§ Task description
Take every line in the entries that includes the word "computer" and copy it.
┄┄┄┄┄┄┄┄┄┄
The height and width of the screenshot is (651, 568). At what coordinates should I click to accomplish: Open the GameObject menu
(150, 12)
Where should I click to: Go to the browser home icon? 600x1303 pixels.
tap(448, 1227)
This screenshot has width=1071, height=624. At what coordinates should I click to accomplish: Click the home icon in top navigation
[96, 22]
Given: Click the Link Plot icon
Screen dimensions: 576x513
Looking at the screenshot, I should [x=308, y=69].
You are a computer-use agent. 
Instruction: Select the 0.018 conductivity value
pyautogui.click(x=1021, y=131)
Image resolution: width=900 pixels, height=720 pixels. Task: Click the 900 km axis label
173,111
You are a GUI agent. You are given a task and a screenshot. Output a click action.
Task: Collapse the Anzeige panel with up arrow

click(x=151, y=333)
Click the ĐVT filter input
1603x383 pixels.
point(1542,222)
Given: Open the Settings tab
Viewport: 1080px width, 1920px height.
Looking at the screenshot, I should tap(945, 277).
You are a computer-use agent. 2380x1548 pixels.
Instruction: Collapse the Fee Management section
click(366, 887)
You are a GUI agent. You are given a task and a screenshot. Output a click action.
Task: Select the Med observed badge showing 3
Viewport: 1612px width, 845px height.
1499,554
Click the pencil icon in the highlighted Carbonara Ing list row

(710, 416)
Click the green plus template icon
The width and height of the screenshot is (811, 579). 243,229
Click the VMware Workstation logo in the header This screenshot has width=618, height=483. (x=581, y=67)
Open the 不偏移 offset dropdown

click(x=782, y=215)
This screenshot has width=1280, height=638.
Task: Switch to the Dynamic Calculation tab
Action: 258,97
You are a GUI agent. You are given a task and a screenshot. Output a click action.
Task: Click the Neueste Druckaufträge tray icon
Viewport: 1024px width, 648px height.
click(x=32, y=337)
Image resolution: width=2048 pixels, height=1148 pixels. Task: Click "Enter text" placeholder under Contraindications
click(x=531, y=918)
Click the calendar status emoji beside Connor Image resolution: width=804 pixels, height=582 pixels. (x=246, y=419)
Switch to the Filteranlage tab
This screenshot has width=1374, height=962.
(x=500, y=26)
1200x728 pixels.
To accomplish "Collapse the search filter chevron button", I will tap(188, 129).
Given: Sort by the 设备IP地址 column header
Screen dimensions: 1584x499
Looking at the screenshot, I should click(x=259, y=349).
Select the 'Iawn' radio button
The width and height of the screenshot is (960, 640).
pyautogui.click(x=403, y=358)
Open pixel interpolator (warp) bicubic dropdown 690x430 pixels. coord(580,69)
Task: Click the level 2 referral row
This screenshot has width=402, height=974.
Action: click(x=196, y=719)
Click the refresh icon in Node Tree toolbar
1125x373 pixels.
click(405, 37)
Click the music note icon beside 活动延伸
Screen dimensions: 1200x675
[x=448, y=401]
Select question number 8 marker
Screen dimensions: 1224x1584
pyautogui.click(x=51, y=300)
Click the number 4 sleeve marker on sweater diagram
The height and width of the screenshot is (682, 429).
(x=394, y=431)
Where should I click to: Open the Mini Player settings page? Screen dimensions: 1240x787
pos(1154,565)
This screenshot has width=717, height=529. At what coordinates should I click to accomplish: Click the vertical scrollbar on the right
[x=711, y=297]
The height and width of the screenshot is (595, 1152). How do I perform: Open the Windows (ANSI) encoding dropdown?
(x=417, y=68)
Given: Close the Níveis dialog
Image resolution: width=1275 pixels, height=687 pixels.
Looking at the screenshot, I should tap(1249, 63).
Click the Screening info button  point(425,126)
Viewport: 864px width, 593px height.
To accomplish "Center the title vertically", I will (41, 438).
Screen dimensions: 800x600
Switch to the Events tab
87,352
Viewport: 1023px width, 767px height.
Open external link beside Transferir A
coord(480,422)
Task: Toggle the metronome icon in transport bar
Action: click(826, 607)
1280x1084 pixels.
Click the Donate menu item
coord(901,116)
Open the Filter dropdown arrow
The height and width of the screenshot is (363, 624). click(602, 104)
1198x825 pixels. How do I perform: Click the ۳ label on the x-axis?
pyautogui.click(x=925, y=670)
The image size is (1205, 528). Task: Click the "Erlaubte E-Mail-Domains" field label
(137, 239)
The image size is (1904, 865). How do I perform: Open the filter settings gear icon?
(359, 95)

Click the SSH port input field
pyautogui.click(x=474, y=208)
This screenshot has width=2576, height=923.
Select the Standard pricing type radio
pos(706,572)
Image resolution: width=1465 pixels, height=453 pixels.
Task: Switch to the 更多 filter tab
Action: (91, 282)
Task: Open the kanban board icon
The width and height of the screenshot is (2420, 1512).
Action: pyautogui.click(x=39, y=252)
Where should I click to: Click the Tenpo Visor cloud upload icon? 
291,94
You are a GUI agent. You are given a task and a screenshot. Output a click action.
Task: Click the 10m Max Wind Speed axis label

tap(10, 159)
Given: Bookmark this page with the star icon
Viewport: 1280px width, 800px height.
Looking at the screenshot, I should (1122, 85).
┄┄┄┄┄┄┄┄┄┄
§ Written answer
You are a computer-use agent. 
You are a computer-use agent. 2380x1548 pixels.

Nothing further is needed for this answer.